DATASET ENTRIES ::

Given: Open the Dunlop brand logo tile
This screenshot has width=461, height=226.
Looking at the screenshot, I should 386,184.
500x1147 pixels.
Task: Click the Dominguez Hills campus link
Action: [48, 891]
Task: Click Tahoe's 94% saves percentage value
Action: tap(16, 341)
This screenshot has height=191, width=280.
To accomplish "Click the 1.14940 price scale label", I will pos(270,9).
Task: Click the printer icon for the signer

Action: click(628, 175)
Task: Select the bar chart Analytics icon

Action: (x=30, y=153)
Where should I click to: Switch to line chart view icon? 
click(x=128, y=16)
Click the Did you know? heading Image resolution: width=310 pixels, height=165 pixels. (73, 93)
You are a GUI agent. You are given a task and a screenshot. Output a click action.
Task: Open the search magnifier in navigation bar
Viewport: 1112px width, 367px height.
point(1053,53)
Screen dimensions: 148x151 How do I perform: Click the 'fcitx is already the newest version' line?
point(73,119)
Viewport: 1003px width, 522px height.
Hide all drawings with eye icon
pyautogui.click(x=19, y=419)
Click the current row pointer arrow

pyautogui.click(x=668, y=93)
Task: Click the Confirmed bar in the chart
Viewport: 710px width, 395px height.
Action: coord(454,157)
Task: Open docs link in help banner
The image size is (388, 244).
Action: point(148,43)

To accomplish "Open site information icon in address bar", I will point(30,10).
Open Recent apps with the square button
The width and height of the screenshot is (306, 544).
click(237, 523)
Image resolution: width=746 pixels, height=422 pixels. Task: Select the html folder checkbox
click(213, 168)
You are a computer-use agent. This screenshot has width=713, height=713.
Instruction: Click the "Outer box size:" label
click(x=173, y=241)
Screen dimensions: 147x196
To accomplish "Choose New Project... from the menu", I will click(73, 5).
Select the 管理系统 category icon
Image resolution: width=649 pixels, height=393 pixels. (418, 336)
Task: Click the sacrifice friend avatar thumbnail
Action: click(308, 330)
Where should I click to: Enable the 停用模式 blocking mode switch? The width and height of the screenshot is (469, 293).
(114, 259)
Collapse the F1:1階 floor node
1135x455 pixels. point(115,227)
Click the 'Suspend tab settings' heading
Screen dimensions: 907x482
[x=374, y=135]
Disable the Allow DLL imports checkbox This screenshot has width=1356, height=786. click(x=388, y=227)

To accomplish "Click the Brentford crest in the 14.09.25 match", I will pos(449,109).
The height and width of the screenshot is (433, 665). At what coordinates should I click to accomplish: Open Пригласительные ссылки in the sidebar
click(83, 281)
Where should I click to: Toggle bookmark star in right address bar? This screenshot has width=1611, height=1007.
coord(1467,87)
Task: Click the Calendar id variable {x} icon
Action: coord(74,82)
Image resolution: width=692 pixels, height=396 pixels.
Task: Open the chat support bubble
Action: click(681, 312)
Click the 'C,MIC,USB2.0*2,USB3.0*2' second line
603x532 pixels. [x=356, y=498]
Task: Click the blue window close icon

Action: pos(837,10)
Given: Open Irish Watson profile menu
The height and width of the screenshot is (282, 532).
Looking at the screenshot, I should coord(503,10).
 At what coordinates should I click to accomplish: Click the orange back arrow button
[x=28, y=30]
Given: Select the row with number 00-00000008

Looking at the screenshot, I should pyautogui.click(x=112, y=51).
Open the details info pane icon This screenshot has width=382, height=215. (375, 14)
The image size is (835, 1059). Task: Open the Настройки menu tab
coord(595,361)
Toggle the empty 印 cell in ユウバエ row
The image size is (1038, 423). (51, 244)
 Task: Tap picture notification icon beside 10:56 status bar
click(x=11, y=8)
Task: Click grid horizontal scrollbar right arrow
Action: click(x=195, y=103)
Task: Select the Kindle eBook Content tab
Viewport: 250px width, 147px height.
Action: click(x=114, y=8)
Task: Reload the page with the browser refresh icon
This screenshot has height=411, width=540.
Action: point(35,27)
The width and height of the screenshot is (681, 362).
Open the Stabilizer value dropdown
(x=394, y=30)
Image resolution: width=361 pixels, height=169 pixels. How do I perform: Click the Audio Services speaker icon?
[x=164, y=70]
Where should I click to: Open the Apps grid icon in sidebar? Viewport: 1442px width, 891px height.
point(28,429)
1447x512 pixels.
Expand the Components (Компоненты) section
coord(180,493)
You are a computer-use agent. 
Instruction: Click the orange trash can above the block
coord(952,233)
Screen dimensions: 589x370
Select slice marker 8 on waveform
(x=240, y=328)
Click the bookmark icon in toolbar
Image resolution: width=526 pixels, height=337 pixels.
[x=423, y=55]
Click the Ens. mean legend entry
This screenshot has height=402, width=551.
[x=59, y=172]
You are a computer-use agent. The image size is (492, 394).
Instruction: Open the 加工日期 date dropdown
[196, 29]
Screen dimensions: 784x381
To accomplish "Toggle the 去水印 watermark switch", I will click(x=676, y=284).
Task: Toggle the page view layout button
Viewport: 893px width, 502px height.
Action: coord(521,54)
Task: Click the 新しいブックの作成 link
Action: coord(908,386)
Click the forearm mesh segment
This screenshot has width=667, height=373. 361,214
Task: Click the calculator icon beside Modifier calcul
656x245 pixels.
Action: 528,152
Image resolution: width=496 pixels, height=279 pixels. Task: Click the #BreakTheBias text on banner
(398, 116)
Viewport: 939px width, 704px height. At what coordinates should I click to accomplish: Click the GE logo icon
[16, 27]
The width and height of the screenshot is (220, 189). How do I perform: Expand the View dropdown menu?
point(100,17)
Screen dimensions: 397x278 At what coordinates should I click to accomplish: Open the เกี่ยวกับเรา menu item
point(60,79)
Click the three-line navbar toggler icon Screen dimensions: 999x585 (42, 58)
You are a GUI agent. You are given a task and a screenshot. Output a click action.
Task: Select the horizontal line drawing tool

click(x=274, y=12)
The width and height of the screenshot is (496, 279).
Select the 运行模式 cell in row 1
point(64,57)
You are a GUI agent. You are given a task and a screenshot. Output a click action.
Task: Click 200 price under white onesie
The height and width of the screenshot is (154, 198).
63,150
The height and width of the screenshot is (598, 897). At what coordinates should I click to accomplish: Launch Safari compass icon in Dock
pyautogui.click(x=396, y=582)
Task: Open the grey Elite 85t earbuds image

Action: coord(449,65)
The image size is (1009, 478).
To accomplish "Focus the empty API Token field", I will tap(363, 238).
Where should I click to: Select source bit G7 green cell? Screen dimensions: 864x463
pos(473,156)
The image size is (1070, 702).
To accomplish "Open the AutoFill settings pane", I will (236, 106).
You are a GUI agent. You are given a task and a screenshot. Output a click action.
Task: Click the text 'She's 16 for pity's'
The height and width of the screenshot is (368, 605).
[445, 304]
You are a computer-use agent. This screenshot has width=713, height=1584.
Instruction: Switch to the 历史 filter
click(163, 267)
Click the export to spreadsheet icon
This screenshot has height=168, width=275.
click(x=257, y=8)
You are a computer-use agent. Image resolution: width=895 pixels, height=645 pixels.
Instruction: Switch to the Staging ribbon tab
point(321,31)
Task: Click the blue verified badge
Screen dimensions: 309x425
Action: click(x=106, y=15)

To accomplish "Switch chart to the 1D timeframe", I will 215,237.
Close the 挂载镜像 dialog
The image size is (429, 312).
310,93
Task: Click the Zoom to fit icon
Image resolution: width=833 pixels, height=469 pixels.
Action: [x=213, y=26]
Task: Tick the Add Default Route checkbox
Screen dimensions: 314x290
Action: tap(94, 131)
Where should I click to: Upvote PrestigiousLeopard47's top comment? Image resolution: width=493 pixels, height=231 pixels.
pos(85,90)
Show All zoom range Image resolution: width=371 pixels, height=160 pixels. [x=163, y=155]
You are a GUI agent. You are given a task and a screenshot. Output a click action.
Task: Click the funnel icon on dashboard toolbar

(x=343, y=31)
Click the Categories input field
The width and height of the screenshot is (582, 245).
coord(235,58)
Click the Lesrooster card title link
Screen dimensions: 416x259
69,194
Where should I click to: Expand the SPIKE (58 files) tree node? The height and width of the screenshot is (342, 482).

PROBLEM REQUIREMENTS :: Show every line of the listing in which the string "computer" can be found.

SOLUTION ::
You are a computer-use agent. This screenshot has width=713, height=713.
You are a computer-use agent. 
You are a computer-use agent. The image size is (492, 394).
You are a computer-use agent. This screenshot has width=713, height=1584.
You are a computer-use agent. Image resolution: width=895 pixels, height=645 pixels.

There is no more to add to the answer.